E ora vi saluto. Alla
prossima. Buon fine settimana con poesia…
Riflessioni interessanti, che uniscono poetica eccelsa a grande Umanità. Rita Vecchi
RispondiEliminaGrazie di cuore per questo intervento articolato e interessante che, generosamente,include un'analisi di una mia poesia.

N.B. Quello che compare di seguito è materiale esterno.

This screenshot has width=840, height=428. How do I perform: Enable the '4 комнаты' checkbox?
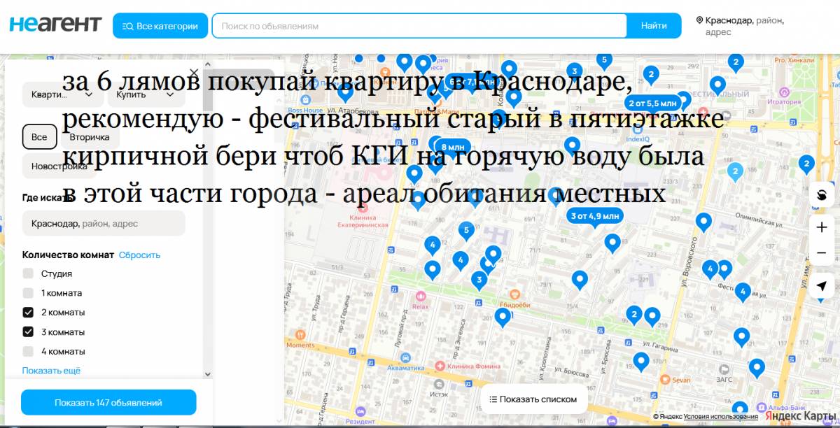28,350

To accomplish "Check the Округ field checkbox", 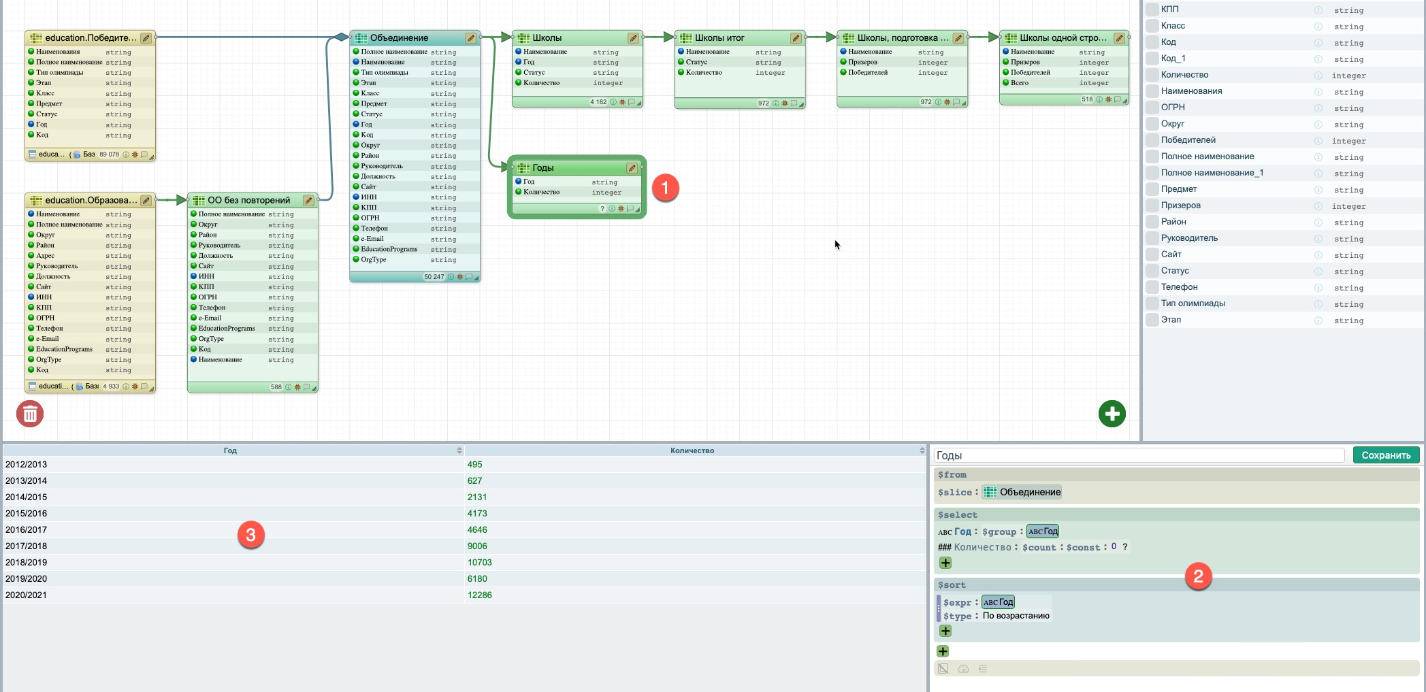I will point(1152,124).
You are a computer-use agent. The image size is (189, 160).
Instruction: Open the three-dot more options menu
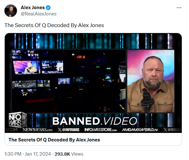(x=179, y=8)
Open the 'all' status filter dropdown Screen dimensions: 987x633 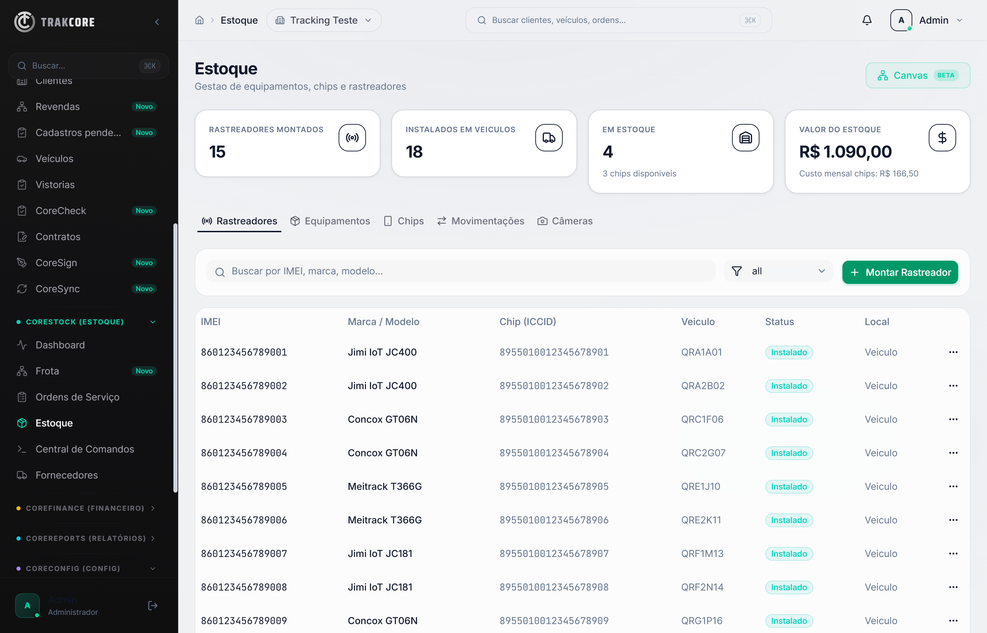[778, 271]
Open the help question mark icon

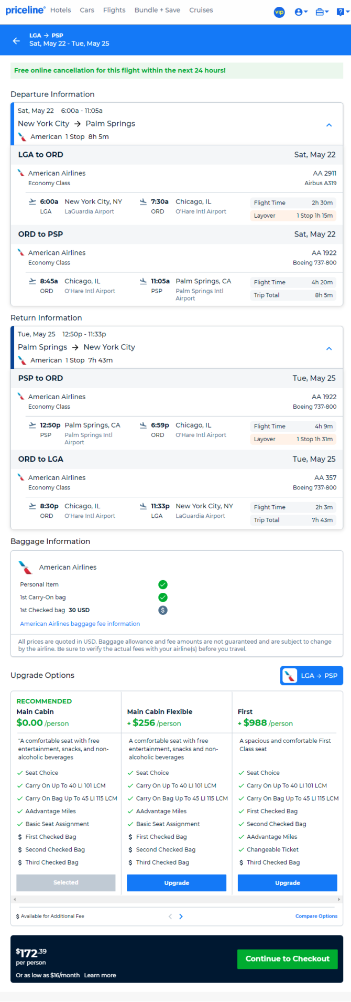click(x=342, y=12)
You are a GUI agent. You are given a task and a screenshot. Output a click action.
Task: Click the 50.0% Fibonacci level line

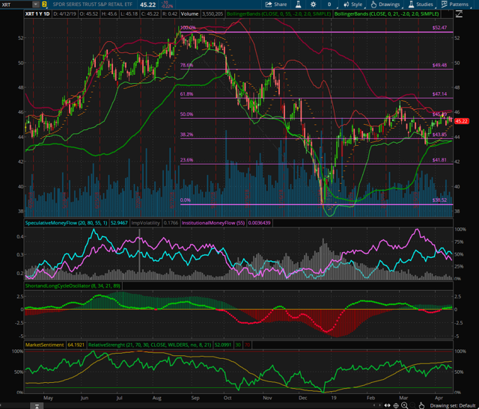tap(299, 118)
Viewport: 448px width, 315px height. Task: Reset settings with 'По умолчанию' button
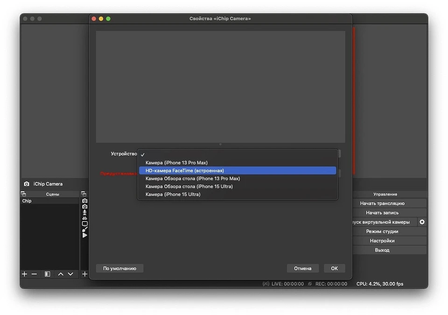point(119,268)

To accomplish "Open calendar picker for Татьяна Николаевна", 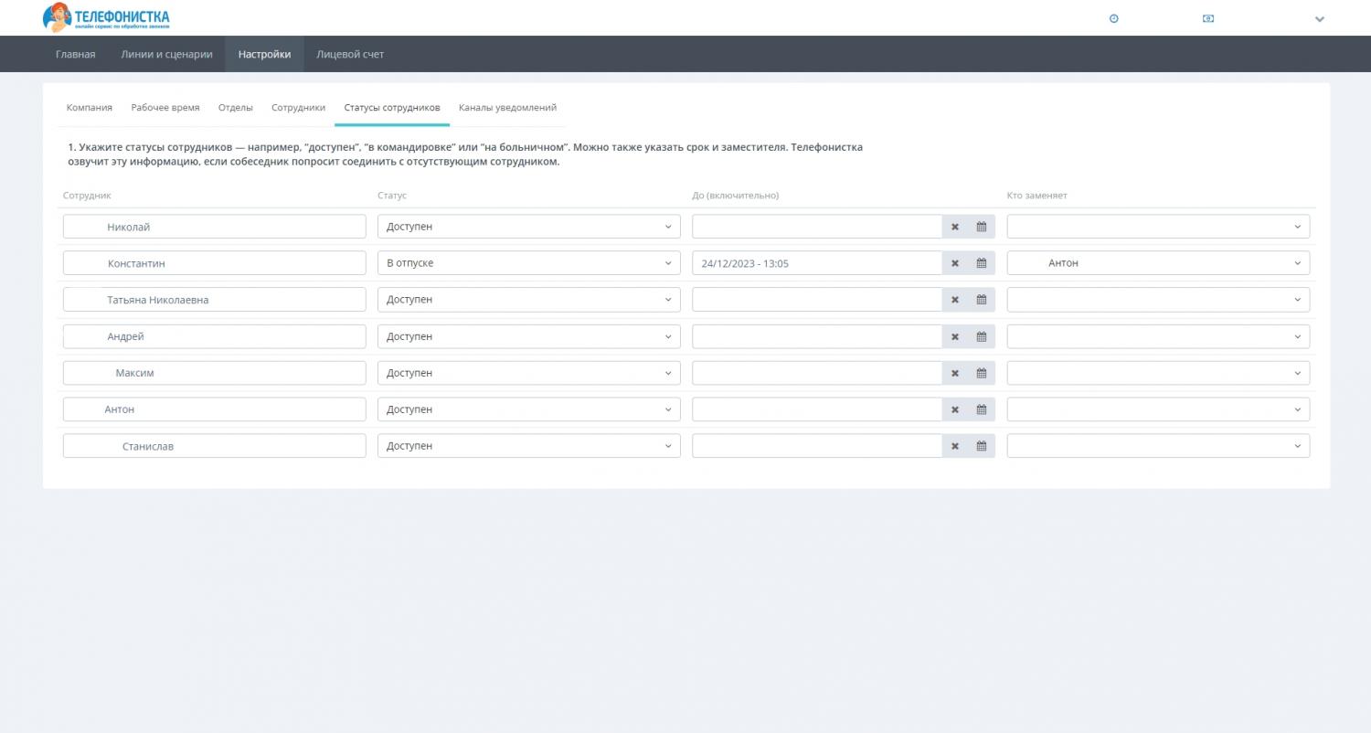I will coord(982,300).
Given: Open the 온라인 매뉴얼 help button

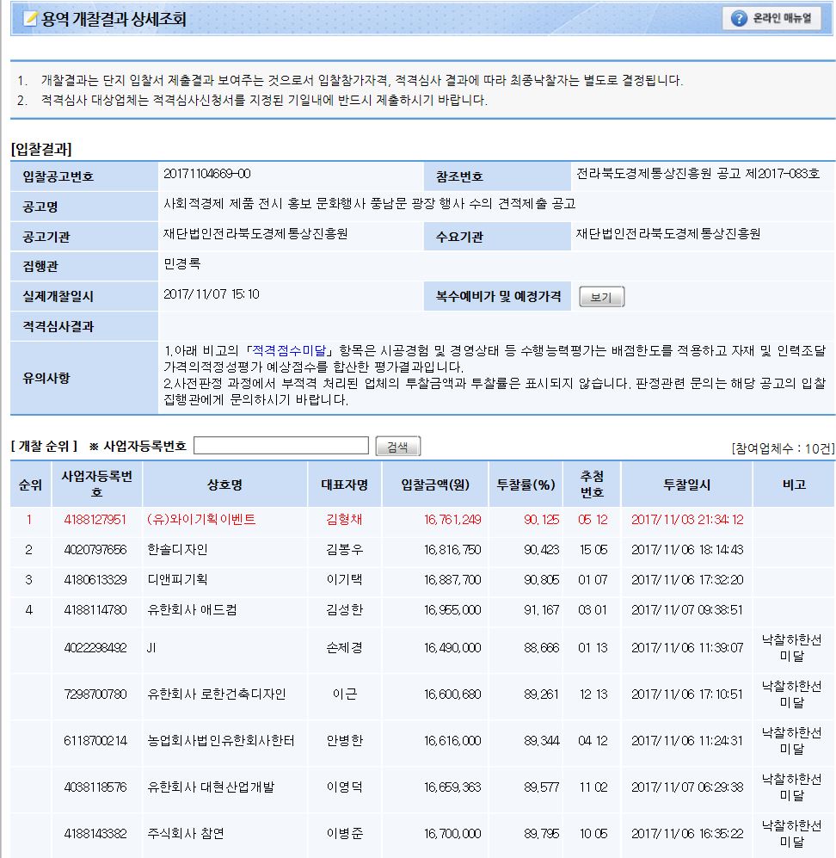Looking at the screenshot, I should (x=772, y=19).
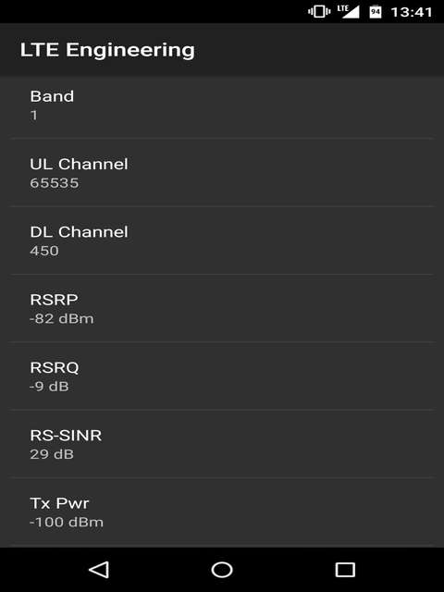Tap the 65535 UL Channel value
Image resolution: width=444 pixels, height=592 pixels.
[55, 183]
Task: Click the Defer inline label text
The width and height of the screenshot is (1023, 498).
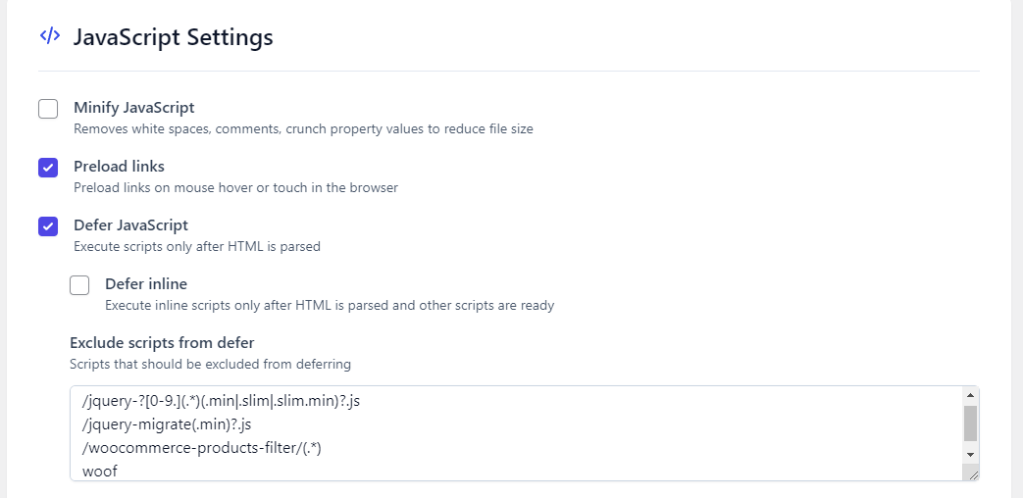Action: pos(146,284)
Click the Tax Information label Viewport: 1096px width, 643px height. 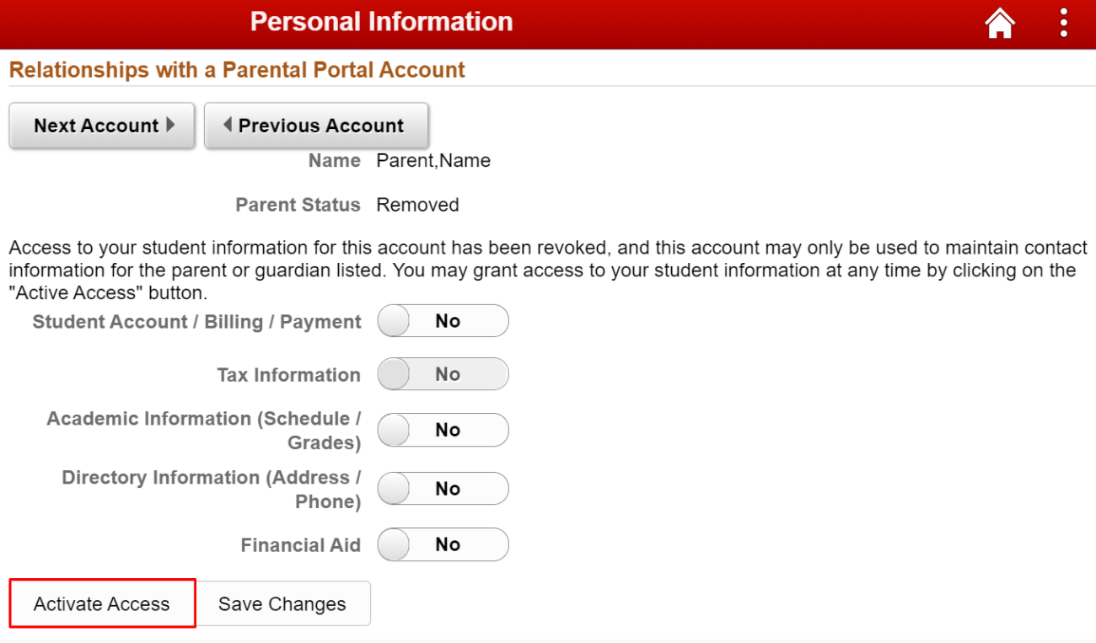pyautogui.click(x=288, y=375)
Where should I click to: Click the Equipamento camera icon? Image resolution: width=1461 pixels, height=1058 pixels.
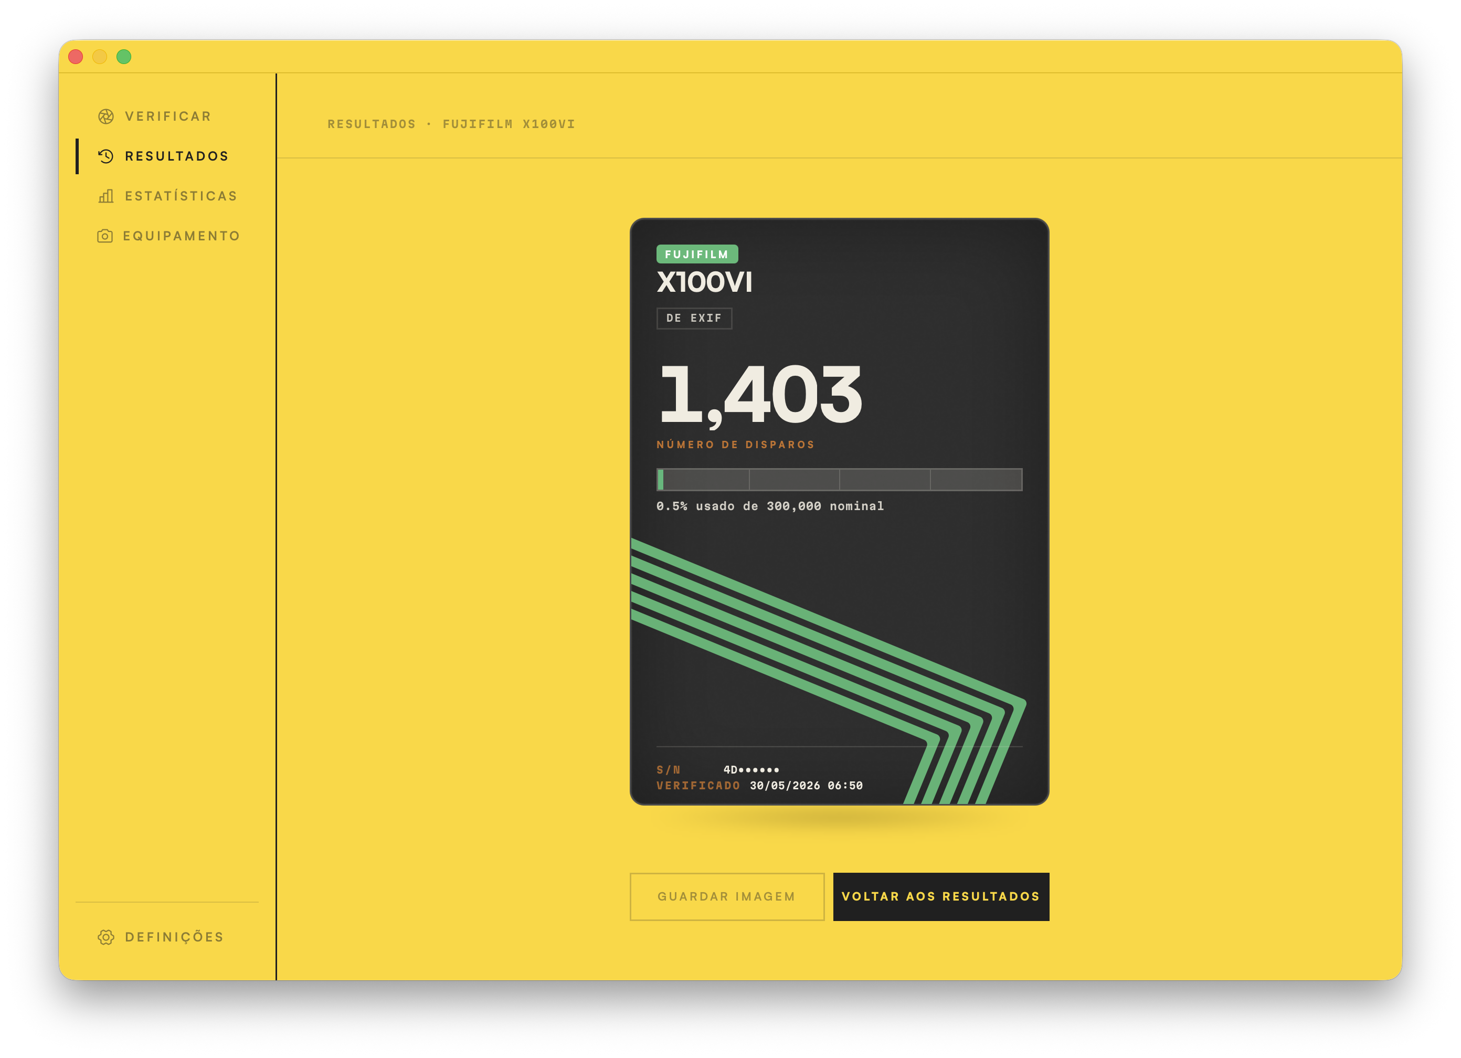click(105, 236)

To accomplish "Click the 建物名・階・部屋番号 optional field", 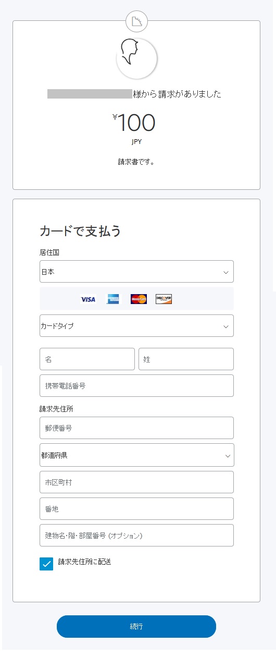I will (136, 536).
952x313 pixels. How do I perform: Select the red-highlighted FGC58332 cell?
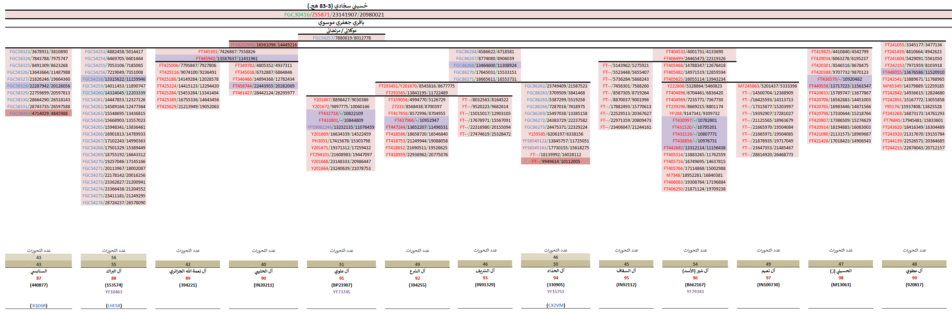[x=38, y=114]
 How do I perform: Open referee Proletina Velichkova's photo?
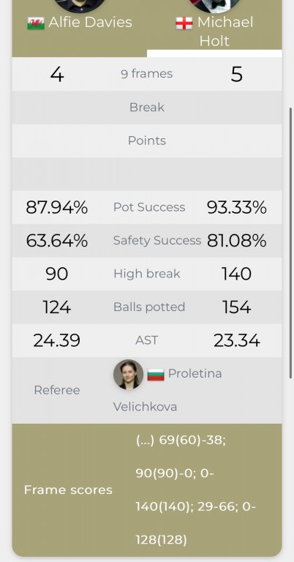[x=128, y=374]
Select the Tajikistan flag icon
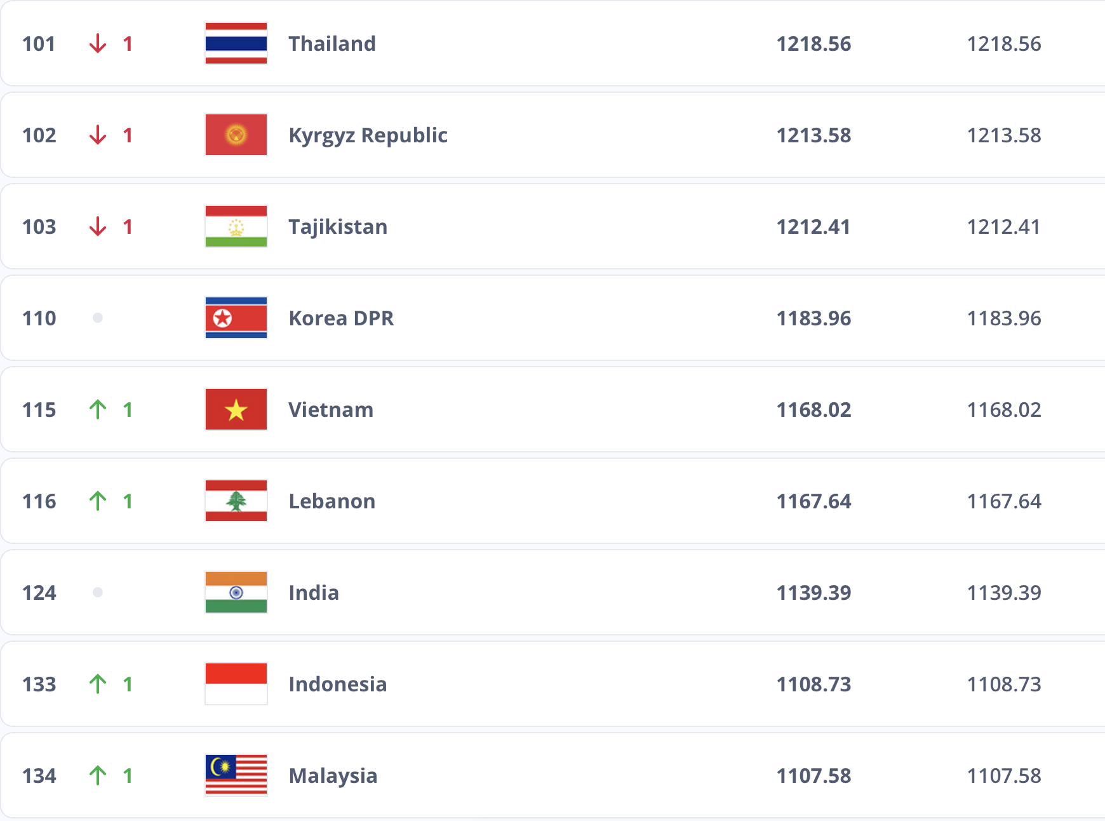The image size is (1105, 821). coord(236,226)
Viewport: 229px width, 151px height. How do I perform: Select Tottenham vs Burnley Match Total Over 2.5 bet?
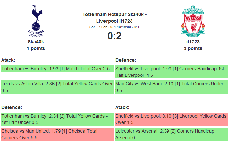click(57, 69)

RispondiEliminaMauro Contini
Divorato tutto, con avidità, Angela! Tanti, tanti temi toccati,in queste tue righe appassionate. Ma, ancora una volta,incredibilmente, hai ripreso le ragioni della mia scrittura. Non so se hai avuto modo di guardare il video che ho inviato alla Secop. Se sì, ne avrai conferma. Innanzitutto,a proposito del silenzio, e del chiasso nella nostra testa, riporto una riflessione di Franco Loi, che egli dice, non è semplice assenza di suoni. Per fare silenzio abbiamo bisogno di zittire il pensiero, folla urlante nella nostra mente. Vero e proprio rumore del pensiero. Pensiero che, aggiunge Pessoa, è "un'infermità degli occhi"! Per scrivere, dobbiamo fare spazio al cuore. E per me l'alba è il momento in cui meglio si sperimenta l'attesa. In quanto al senso di soffocamento, io parlo di sottovuoto. La scrittura è una finestra che illumina una stanza. Possiamo decidere di lasciarla chiusa e godere passivamente della sua luce, o spalancarla e respirare aria fresca. Ed io avverto quotidianamente questa esigenza personale: prendere volo! Ancora una volta grazie, cara Angela!